• 選定した抜粋
メロンダウト

メロンについて考えるよ

うつ病を考える

台風19号で家にいた時、ひますぎて東浩紀さんのゲンロン0を読み返していました。相変わらず、ツイッターで見る東さんとは違ってものすごくピュアな哲学論考でした。再読にも関わらず面白かったのですがすこし思うところがあったので記事を書いています。

 

ところでブログのURLが変わりました。遂にはてなブログPROに課金してしまった。hatenablog.の部分がなくなっただけですが一応報告ということで。

 

東さんのゲンロン0の論旨は主にこの時代の条件を再確認したうえで「どう生きればいいのか」を論じたものになっています。今までは世界と自己が地続きでいわゆる土着的な生、あるいは国家と連動した生、あるいは家族と連動した生などある程度形式的な生きる型がありましたけど今僕達が生きる時代はそうではないと書かれています。

その時代をどう生きるか、その提案として「観光客」という概念が提示されています。

観光客という概念が何かは多くの書評ブログやアマゾンのレビューなどにも書かれていることですので割愛しますが僕が気になったのはなぜ今までの生き方が通用しなくなったのかということでした。

 

 

ゲンロン0で主軸となっている参照点としてヘーゲルやルソーが挙げられています。

ヘーゲルは家族を主とした他者との関係性により自己が形成されると書いています。人倫共同体といって自然に倫理が発生する機能を持つ。しかし同時に家族のような狭い共同体においては個人は共同体のゆがみに埋没していくと書いています。それを監視する機能としての二次的な共同体として市民があり、その上にさらに高次な国家という概念が倫理を形成する概念として機能するとしました。

しかし僕達は今はそうではない。国家による倫理は機能していない。あるいは市民としての意識もない。そうして下次元化し逆流してバラバラの個人になっているとゲンロン0は確認していると読みました。

ルソーは社会契約論その他の著書において「人間は人間が嫌いでも社会をつくる」と書いています。ここが僕が気になったところです。

 

今、僕達が生きている世界におけるマジョリティーの意見としてなにか「人間は人間が好きではないといけない」というようなことを言われている気がするのです。何度もブログにも書いていることなのでもう辟易している方もいると思いますが、しかし僕個人の感覚で言えばすべてがこの好きではないといけないという強迫観念に紐づいて動いているように感じられるのです。

 

たとえばうつ病などの精神疾患等に関しても昔のほうが社会の条件的に厳しくハラスメントなどが横行していたにも関わらず鬱病が取り沙汰されてきたのはここ最近の話です。以前にも確実に存在していた鬱病が最近になって増えてきたことを単に統計の不備というにはいささか安易に過ぎるように感じます。

「適切に治療する対象として発見する機能そのものが絶望を社会から隔離している」

ようなそんな気がするのです。

• 取り組む課題
• a. ゲンロン0を論じた抜粋に名前が出てくる人物をすべて挙げてください。
• b. ゲンロン0を論じた抜粋を、最後の文の後から続けて書くこと。
データはゲンロン0を論じた抜粋とは別の資料である。

• 表示情報
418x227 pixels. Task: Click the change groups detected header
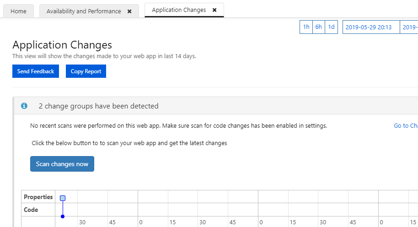tap(98, 106)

• 課題の解答
• a. 東浩紀、ヘーゲル、ルソー

• b.
フーコーを取り上げた時にも書きましたけど狂気は狂気のみで狂気と認識されることはなく狂気を発見する理性側の眼差しによってのみ私たちの世界に現れることになります。

同じようにうつを発見しそれ自体が異常だとする機能がこの社会にあるとして、それははたして本当に良いことなのだろうかと最近は思ったりします。もちろん精神はとても脆くあまりにもたやすく壊れることは経験的に知ってもいます。治療も絶対に必要です。しかしそれを判定して査定しているのは「誰」なのかという問いが残るのです。

 

 めちゃくちゃ具体的に言うと会社で暗い顔をしたまま働くことができなくなっているようなそんな気がするのです。社会人だから自己管理をしないといけない、お客さんの前では闊達でいないといけない。そんな当然のマナーが当然ゆえに当然ではない人間を許さないのだとしたらうつ病はいったいどこからきているのだろうか。

 

 うつ病の人は世界を正しく認識しているという抑うつリアリズム説もありますけど、世界を正しく認識する人間がうつ病になるのは逆説的に世界のほうが正しくないと言うこともできます。

あっちとこっちで分けられるほど単純な話ではないですし世界といっても個々人が認識する世界はあまりにも違うので一概に言えるわけではない。

しかし僕が思うに正しい世界なんていうものがあるとしたら悲しみや絶望を理解できる社会だと思います。

僕達個人は悲しい人や絶望している人がいたら同情し、寄り添うことのほうが多いと思います。しかし社会はそうではないかもしれない。やさしさを持つ個人が多数な社会があるとしても必ずしも社会の論理がやさしいとは限らない。

むしろ僕達の社会は悲しい人間がいたら機械的に治療するべきみたいな定説に支配されている。

 

 ポジティブな人間はその余力を持って働き、悲しくて生産的ではない人は休む。一見正しいその分断は同時に悲しんでいる人を社会に受容しない機能をも持ちうる。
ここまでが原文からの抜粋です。